Mark Zuckerberg, CEO of Meta, is not taking a bold step for the first time, but this time he is carrying out a more comprehensive reorganization than ever before in the company's artificial intelligence divisions. All existing AI teams, including research and development, product development, and basic model building, will fall under the newly created division called Meta Superintelligence Labs (MSL). The goal is not only to create artificial intelligence (AGI) that can compete with human thinking, but also to create a system-level superintelligence that surpasses human capabilities.
The project is headed by 28-year-old Alexandr Wang, founder of Scale AI, whose company has played a key role in providing data for the largest language models of recent years. Meta “brought in” Wang with a $14.3 billion investment, acquiring a 49% stake in Scale, making him the company's first Chief AI Officer. He is joined by former GitHub CEO Nat Friedman, who is responsible for product and applied research.
However, the reorganization is not just about new leaders. In recent months, Meta has embarked on an intensive recruitment campaign, luring a number of renowned researchers away from rival companies, including OpenAI, DeepMind, and Anthropic. According to publicly available data, the offers often included nine-figure compensation packages. One of OpenAI's leading researchers said in an internal message, “It's like someone broke into our home and took something.”
Zuckerberg personally took an active role in the recruitment process, welcoming selected professionals to his home, among other things. The seating arrangements in Meta's offices were also reorganized to bring the members of the new artificial intelligence team physically closer to the company's management.
However, the road to superintelligence is not without its technological challenges. Meta's new large language model, Llama 4 — internally known as “Behemoth” — has been delayed several times, partly because it is performing worse than expected.
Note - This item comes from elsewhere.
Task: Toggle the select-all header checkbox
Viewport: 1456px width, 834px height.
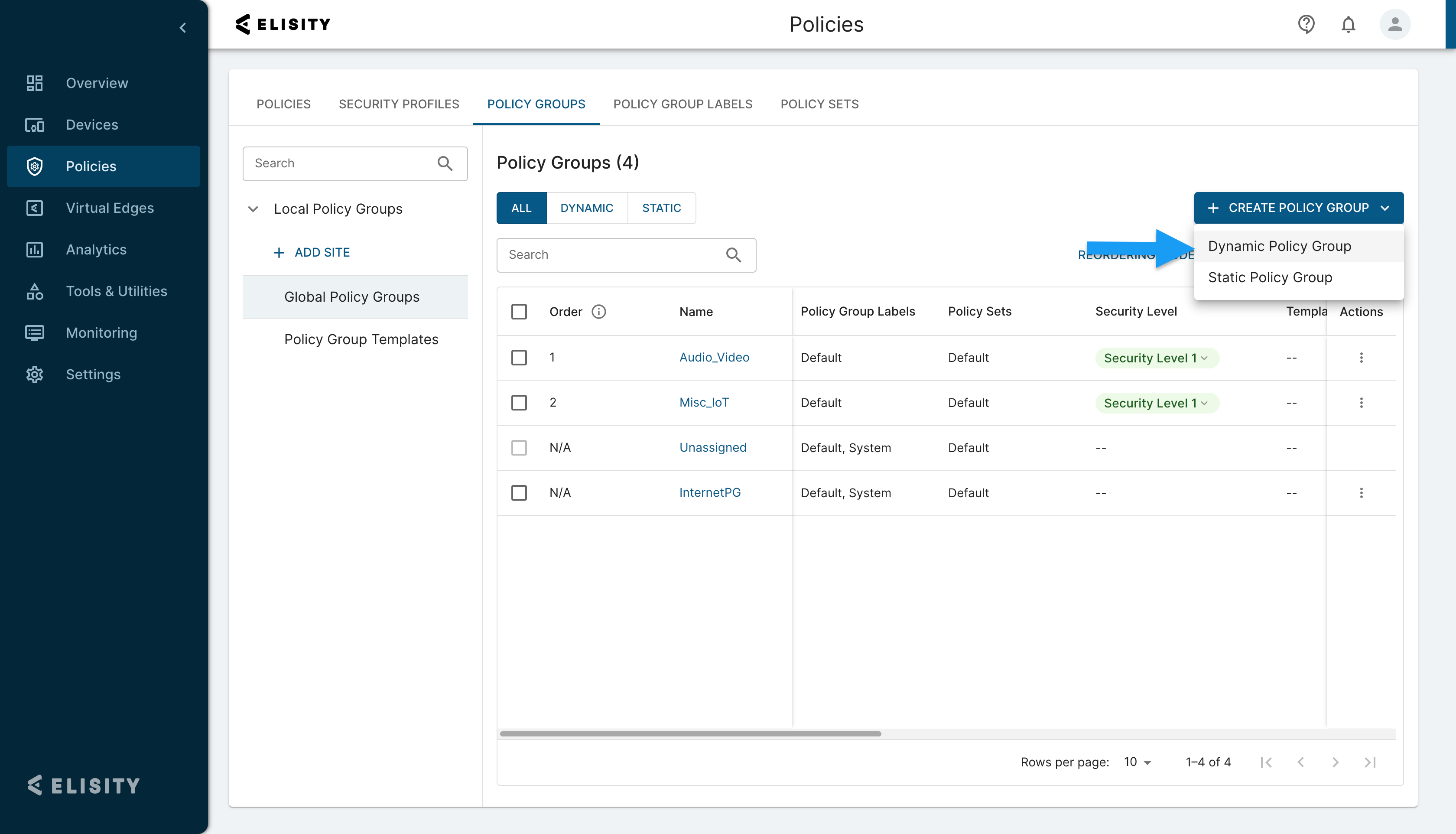Action: point(519,312)

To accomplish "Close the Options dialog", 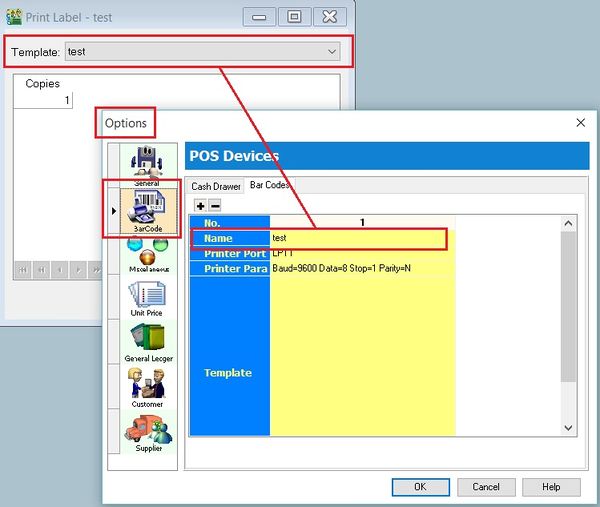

This is not just a technical issue: such models will also determine the company's various products in the future, whether it be business automation or consumer applications.
Behind these developments are huge infrastructure investments. Meta is expecting an AI budget of $60-65 billion by 2025, and as part of this, it has begun building data centers with more than a million graphics processing units (GPUs), whose energy requirements alone are on a city-sized scale. At the same time, the company is also working to reduce its dependence on Nvidia chips: Meta is already testing its own MTIA chips, which are expected to be three times faster than the previous generation.
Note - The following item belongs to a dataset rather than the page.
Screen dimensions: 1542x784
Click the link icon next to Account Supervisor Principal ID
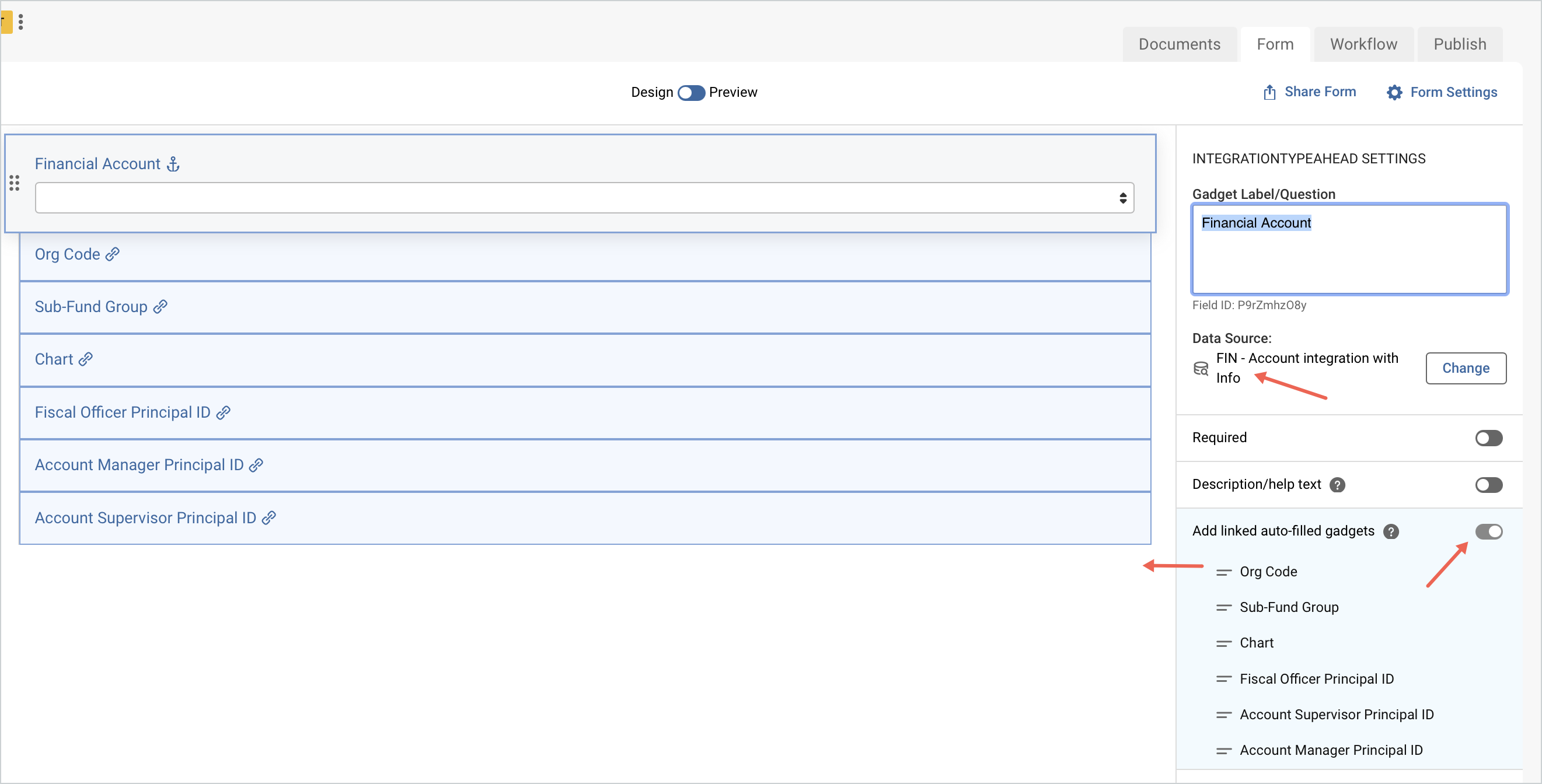[269, 517]
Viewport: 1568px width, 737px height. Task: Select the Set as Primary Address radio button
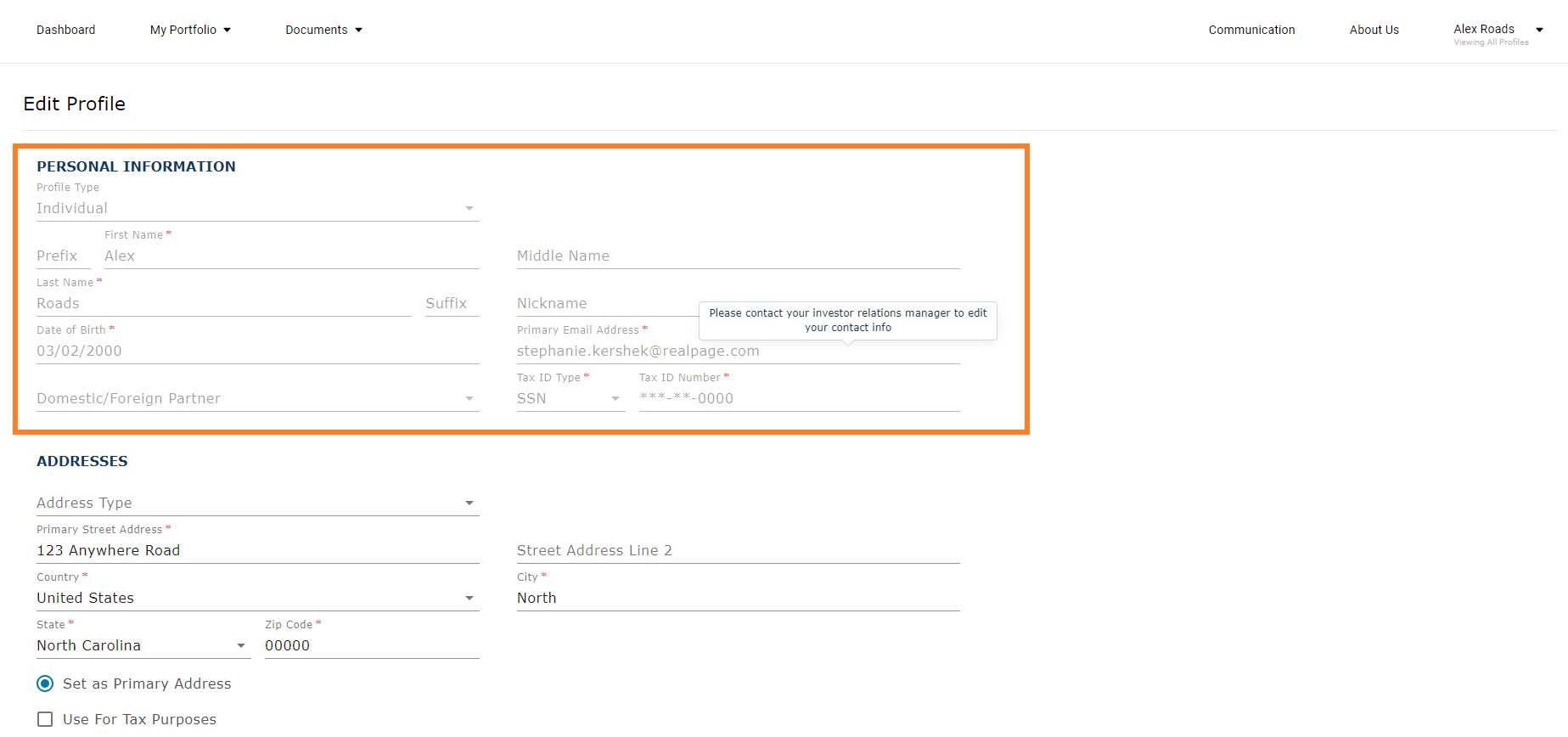[x=45, y=684]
The group's strategy is therefore clear: it is sparing no expense in terms of money, data, and human talent in its attempt to usher in the age of artificial superintelligence. The question, however, is whether such a degree of centralization, acquisitions, and poaching from competitors is sufficient in itself. It is becoming increasingly clear that the future of artificial intelligence raises not only technological but also social, economic, and ethical questions—and Meta has so far provided few public answers to these.
In any case, the establishment of Meta Superintelligence Labs marks a new era, not only within the company, but across the entire industry. How viable Zuckerberg's undertaking will prove to be will only become clear in a few years' time, but one thing is certain: the stakes are higher than ever before.